Les Horribles Cernettes in 1992. The image was a photo of a comedic musical group known as Les Horrible Cernettes. The group consisted of both admin assistants and significant others of scientists at the CERN laboratory in Geneva.
The first photo to ever be uploaded to the Internet is, not surprisingly, pretty underwhelming.
The image, uploaded by World Wide Web inventor Tim Berners-Lee in 1992, was edited on a color Mac in version one of Photoshop and saved as a .gif, according to Mother Board.
Now the rudimentary photo is experiencing a rather small-scale revival as it celebrates its 20th birthday on July 18.
"It's sort of terrible and charming," Lesley Martin, a photo scholar at the Aperture Foundation, told Mother Board after she was shown the picture for the first time.
The image contains a photo of a comedic musical group known as Les Horrible Cernettes.

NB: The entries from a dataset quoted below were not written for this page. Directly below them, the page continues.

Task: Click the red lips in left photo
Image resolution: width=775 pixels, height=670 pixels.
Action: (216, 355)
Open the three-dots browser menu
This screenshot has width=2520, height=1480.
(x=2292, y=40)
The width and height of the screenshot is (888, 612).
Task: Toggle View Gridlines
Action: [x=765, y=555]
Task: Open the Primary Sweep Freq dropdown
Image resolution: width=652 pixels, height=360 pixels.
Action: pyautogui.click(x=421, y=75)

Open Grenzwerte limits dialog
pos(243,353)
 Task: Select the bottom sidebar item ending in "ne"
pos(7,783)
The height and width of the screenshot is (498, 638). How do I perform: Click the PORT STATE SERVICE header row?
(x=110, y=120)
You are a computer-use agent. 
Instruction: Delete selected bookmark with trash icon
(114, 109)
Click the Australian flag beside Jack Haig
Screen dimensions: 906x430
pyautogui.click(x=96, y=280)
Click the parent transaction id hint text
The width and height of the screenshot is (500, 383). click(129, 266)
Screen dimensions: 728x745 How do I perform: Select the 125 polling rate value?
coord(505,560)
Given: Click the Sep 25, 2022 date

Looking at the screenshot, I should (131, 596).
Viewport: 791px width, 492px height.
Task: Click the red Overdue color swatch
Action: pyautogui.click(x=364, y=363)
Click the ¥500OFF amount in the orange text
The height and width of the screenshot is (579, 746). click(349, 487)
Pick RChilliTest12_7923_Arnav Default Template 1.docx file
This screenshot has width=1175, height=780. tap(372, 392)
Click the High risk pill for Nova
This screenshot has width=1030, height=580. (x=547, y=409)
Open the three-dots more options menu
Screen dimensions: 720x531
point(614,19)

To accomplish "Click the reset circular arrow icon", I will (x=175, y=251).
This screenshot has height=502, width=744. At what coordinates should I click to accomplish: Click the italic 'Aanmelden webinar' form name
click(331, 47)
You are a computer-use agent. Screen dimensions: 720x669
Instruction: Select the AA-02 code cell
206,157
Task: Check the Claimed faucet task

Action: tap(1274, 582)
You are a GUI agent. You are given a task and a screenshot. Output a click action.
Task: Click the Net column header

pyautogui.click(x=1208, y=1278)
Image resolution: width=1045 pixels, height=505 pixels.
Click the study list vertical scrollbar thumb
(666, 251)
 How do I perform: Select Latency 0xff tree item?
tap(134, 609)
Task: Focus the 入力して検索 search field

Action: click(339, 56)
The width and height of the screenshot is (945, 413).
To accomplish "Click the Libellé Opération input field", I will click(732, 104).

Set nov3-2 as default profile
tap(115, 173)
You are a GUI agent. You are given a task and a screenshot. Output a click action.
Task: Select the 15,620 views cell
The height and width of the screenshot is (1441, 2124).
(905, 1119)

The group consisted of both admin assistants and significant others of scientists at the CERN laboratory in Geneva.
Silvano de Gennaro, an IT developer at CERN, took the photo of the Cernettes while he was backstage at the Hardronic Music Festival, an event organized by CERN's administrators, on July 18, 1992.
"When history happens, you don't know that you're in it," de Gennaro told Mother Board.
The musical group, which became pretty popular among members of the European physics community in the early '90s, caught the attention of Berners-Lee when he befriended one of the group's members, Colette Marx-Nielsen.
Marx-Nielsen was also part of an amateur operatic society that Berners-Lee belonged to. He was a pantomime for the group, often dressing up for audiences as a woman.
When Berners-Lee began developing a new version of the World Wide Web that supported photos , he turned to de Gennaro, who had been playing with the Cernettes photo on version one of Photoshop.
"The Web, back in '92 and '93, was exclusively used by physicists," de Gennaro told Mother Board. "I was like, 'Why do you want to put the Cernettes on that? It's only text!' And he said, 'No, it's gonna be fun!'"
Berners-Lee then uploaded the image to a Web page about CERN's musical acts without issue, changing the way the Web looks forever with one seemingly insignificant photo.
The original version of the image has since disappeared. The Mac it was edited on died in 1998.
But the Cernettes, who are performing at their last-ever concert on July 14, still take pride in it.
"I kinda put it out sometimes and say, 'Well, I'm in the first photograph on the World Wide Web.' People don't really care," Marx-Nielsen said. "I suppose it had to be somebody, and it just happened to be us."